Company drivers must avoid negligent behavior
A cargo van could pull out of a parking lot too fast and hit a smaller vehicle. An executive car might go through a stop sign and injure a pedestrian. Someone facing hospital bills and downtime from work after being hit by a company car may seek to file a claim for their injuries.
The negligent driver could become a defendant in a lawsuit along with their employer. Under the concept of “vicarious liability,” an employer becomes responsible for an employee’s actions when he or she performs official work duties. This means that someone driving a company car to an important meeting might drag an employer into litigation after an accident.
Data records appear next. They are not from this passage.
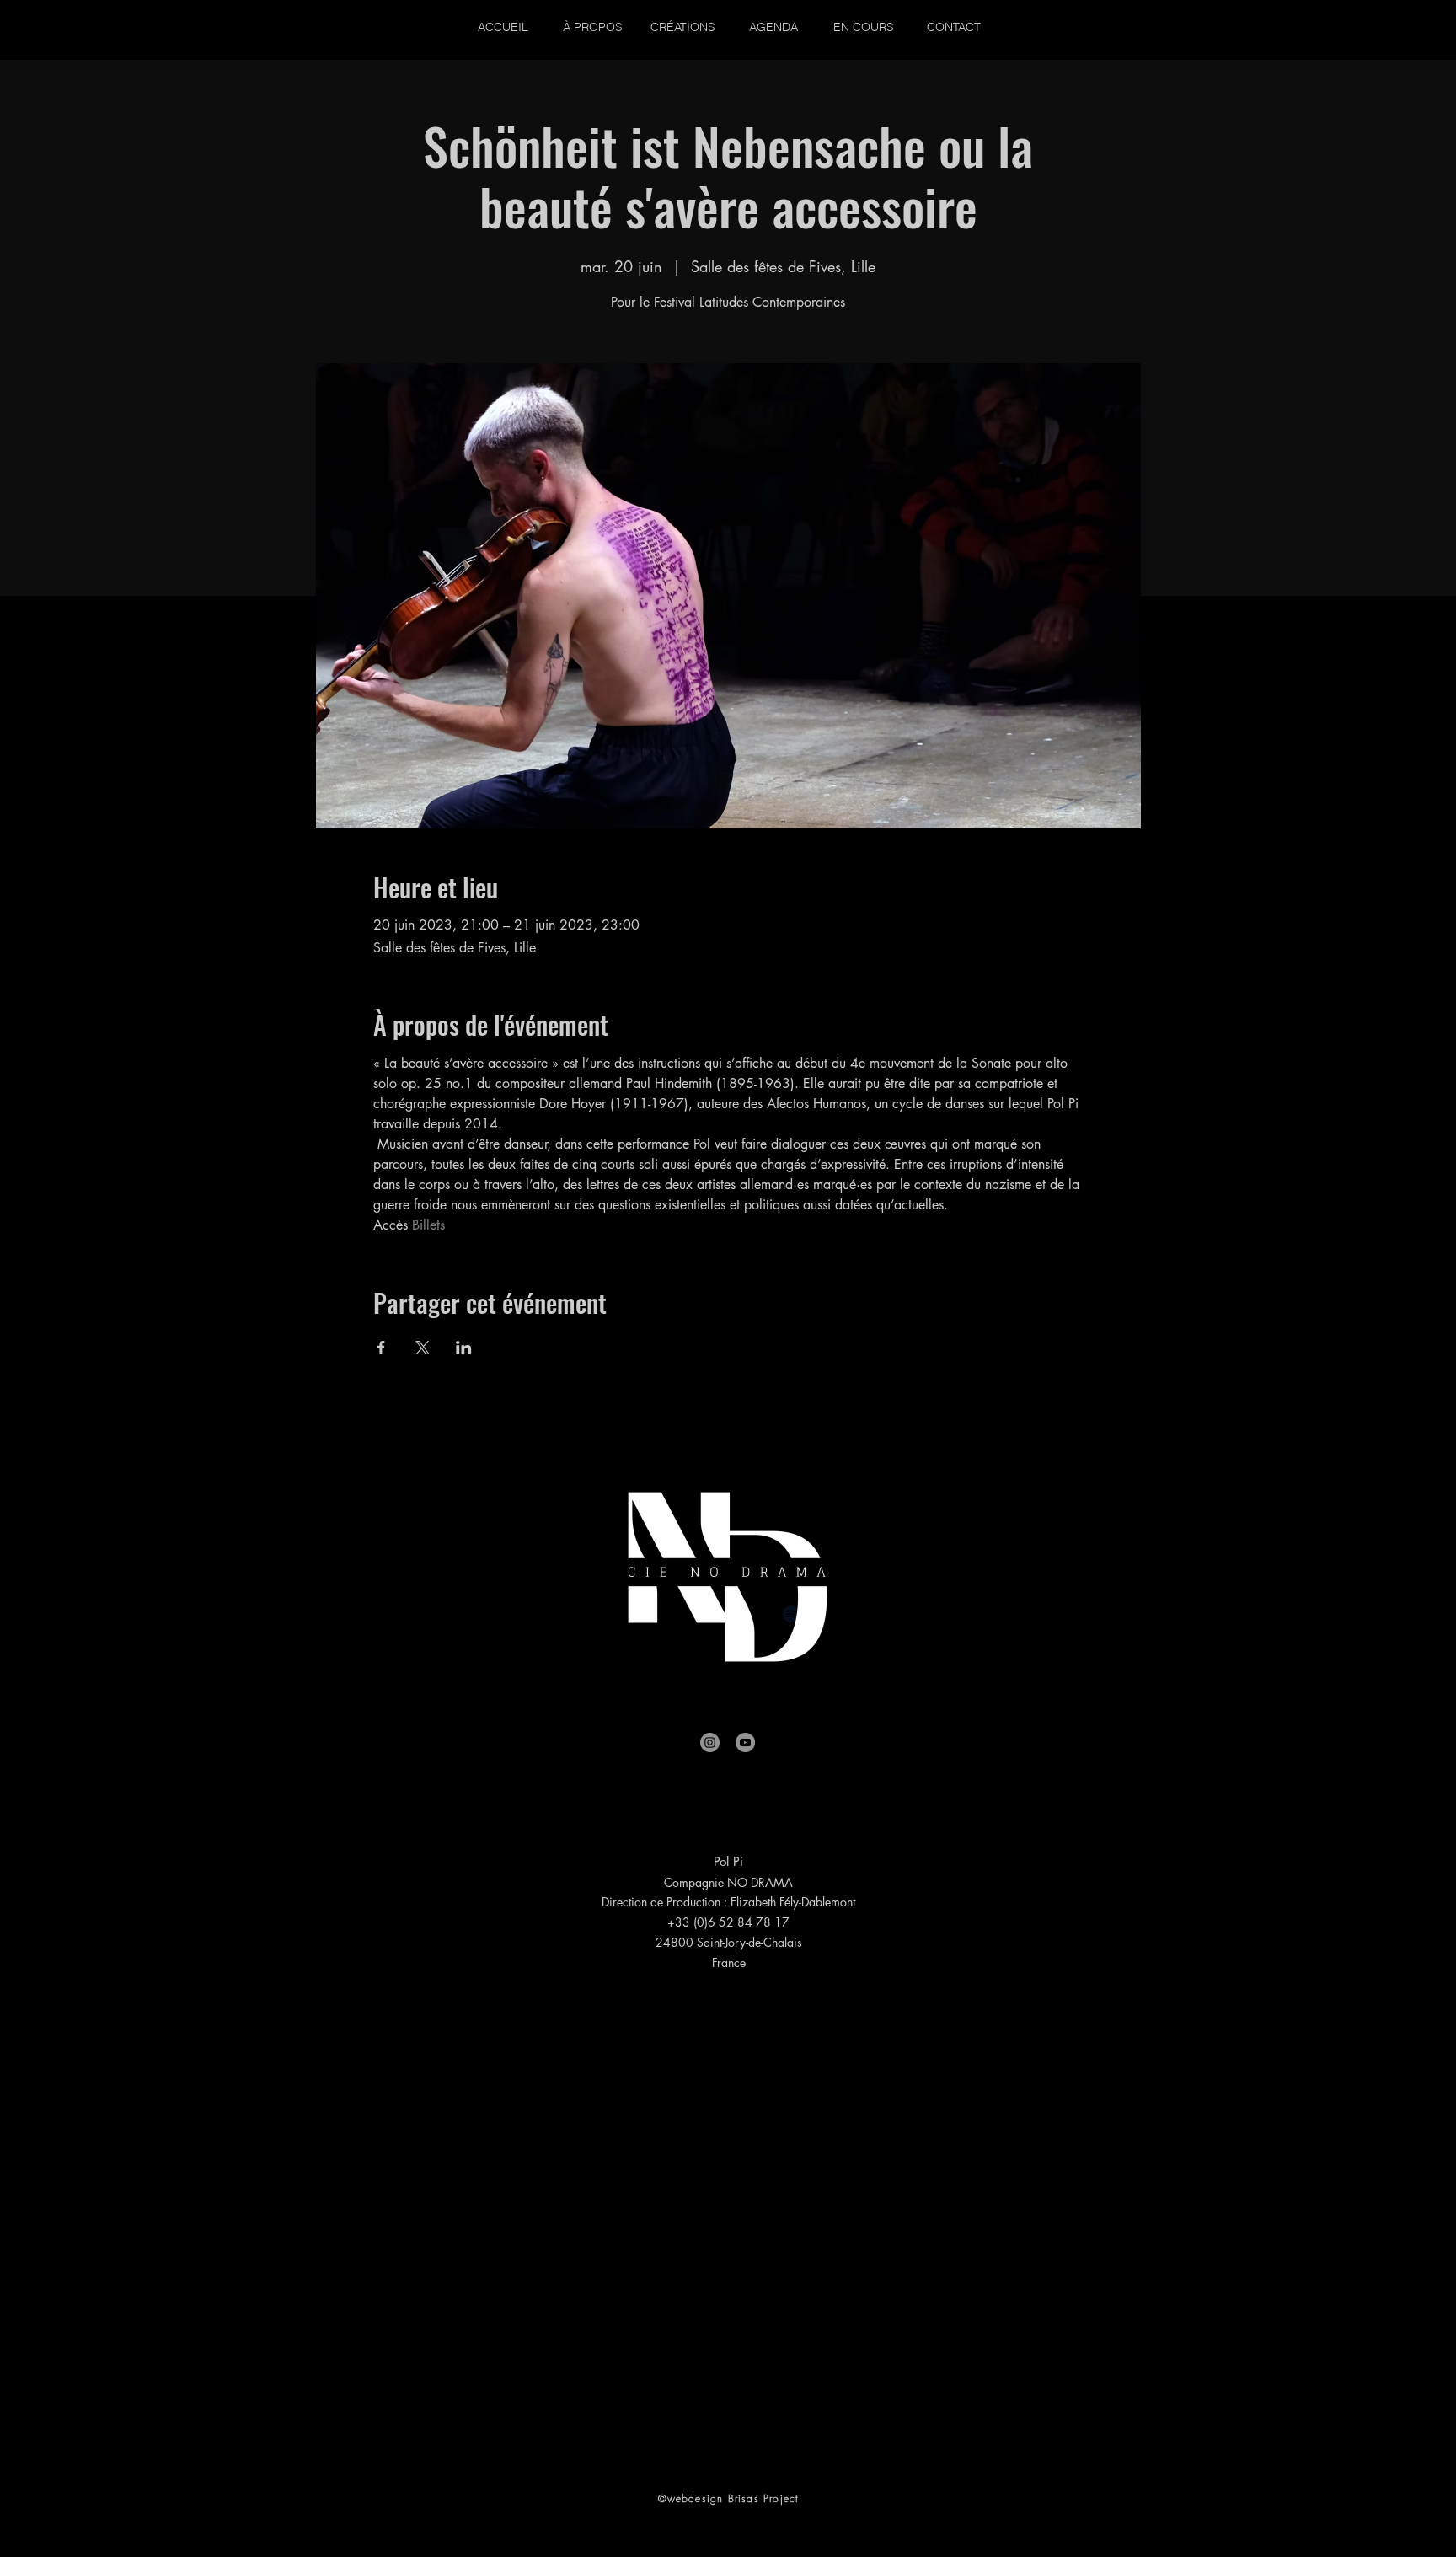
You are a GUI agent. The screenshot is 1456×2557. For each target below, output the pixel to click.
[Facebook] (580, 1614)
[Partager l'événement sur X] (423, 1347)
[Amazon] (875, 1614)
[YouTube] (745, 1742)
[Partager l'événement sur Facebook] (381, 1347)
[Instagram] (710, 1742)
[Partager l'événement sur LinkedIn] (464, 1347)
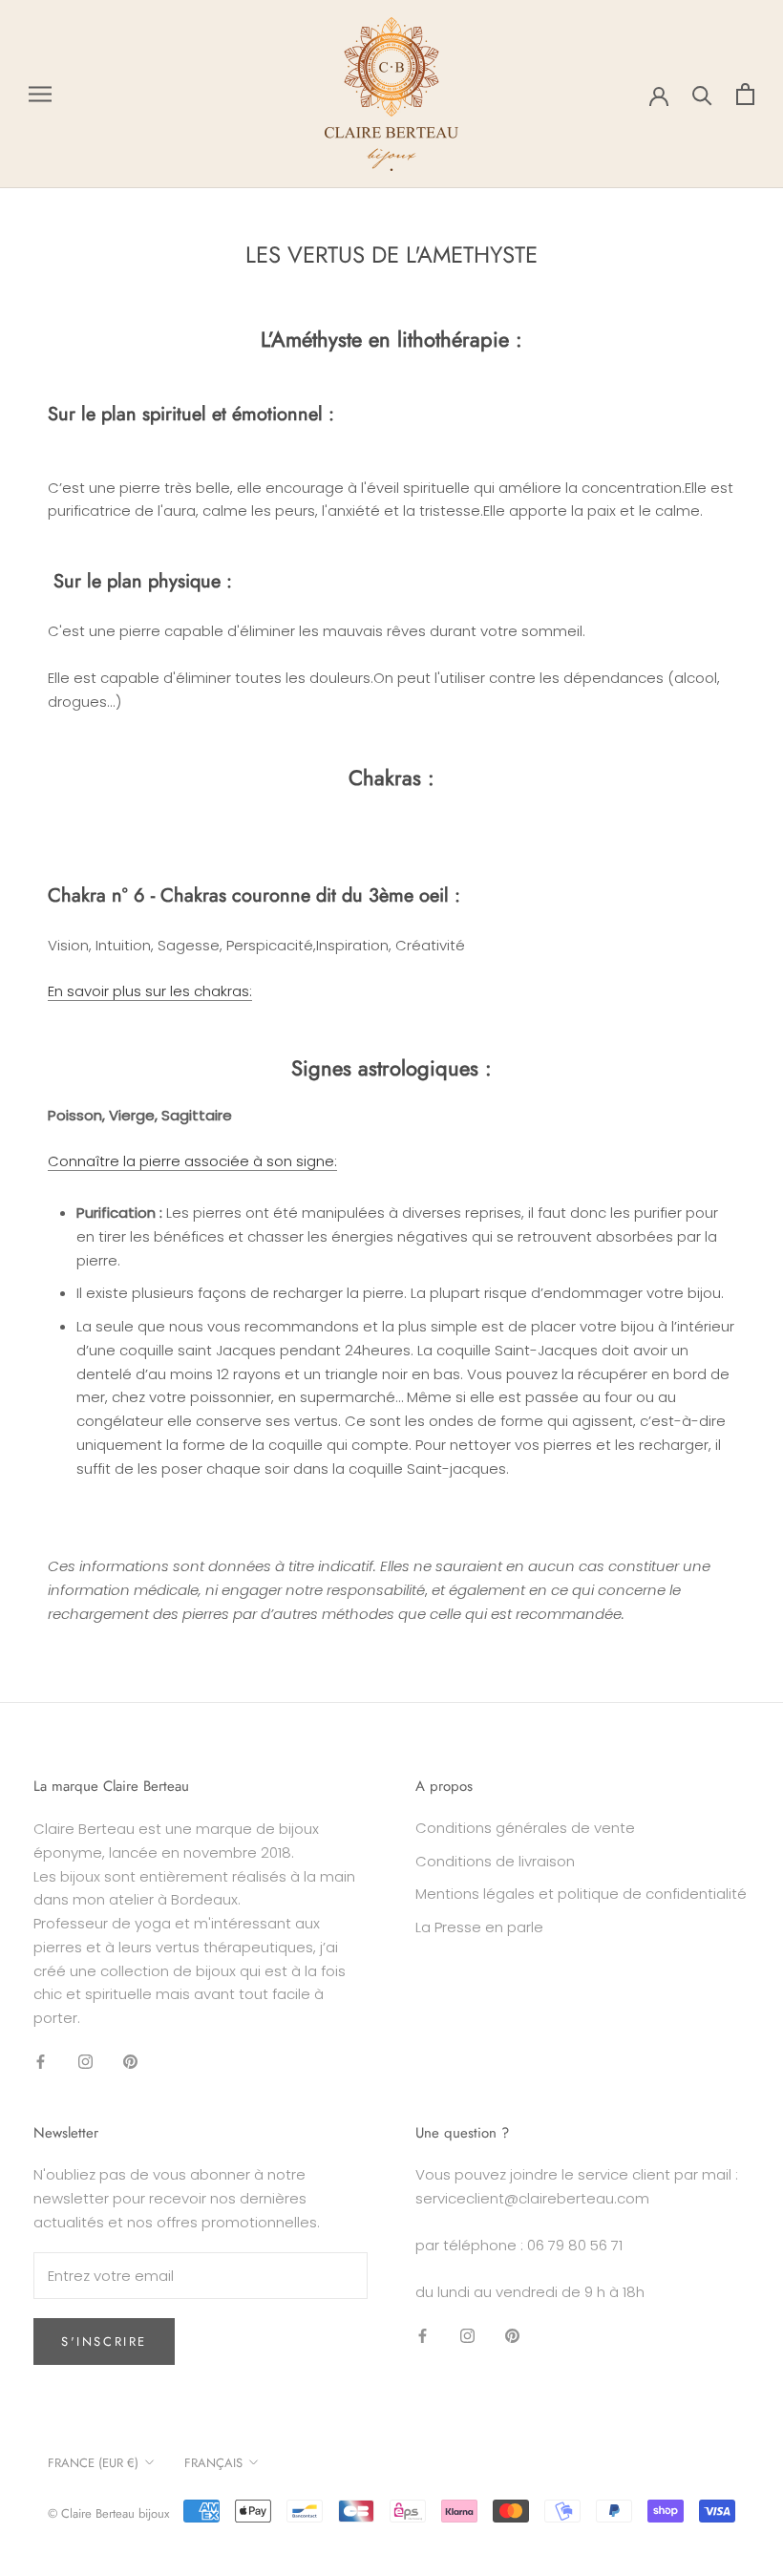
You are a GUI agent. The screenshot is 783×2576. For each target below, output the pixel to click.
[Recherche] (702, 94)
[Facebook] (40, 2062)
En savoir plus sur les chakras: (150, 991)
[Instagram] (85, 2062)
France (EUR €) (93, 2463)
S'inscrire (104, 2341)
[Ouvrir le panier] (745, 94)
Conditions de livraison (495, 1861)
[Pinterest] (130, 2062)
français (213, 2463)
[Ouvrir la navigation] (40, 94)
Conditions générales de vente (525, 1828)
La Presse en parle (479, 1927)
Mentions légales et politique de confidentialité (581, 1894)
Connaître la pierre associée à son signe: (192, 1161)
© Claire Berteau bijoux (108, 2513)
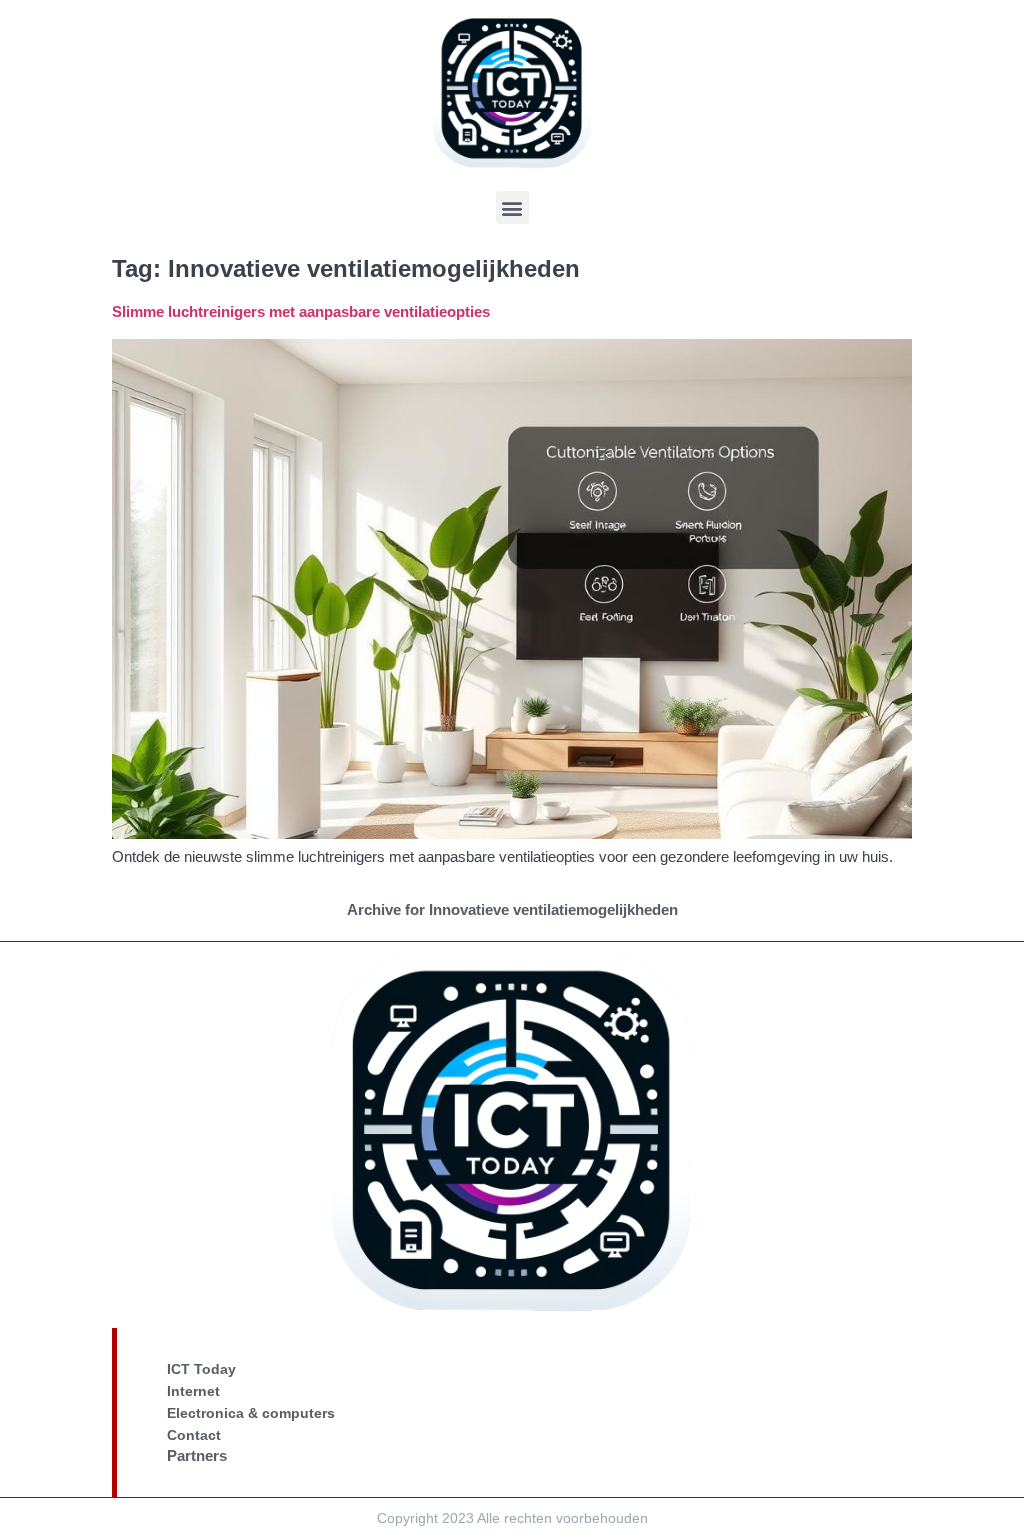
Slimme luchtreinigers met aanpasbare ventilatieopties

Two key points emerge here. First, the driver has to be negligent in some way for a liability claim to have merit. Second, the employee must be performing official duties at the time of the crash. Someone who takes a company car out on the road without permission for personal reasons may end up being solely responsible for any motor vehicle accident claims.
Dealing with insurance matters
Auto accidents commonly lead to insurance claims and possible settlements. An injured person may seek insurance settlements from the driver and the employer depending on the circumstances. How the insurance companies respond further will depend on any evidence presented about liability. A personal injury attorney representing the victim of the accident may be able to negotiate insurance settlements by presenting evidence showing that the company driver was negligent.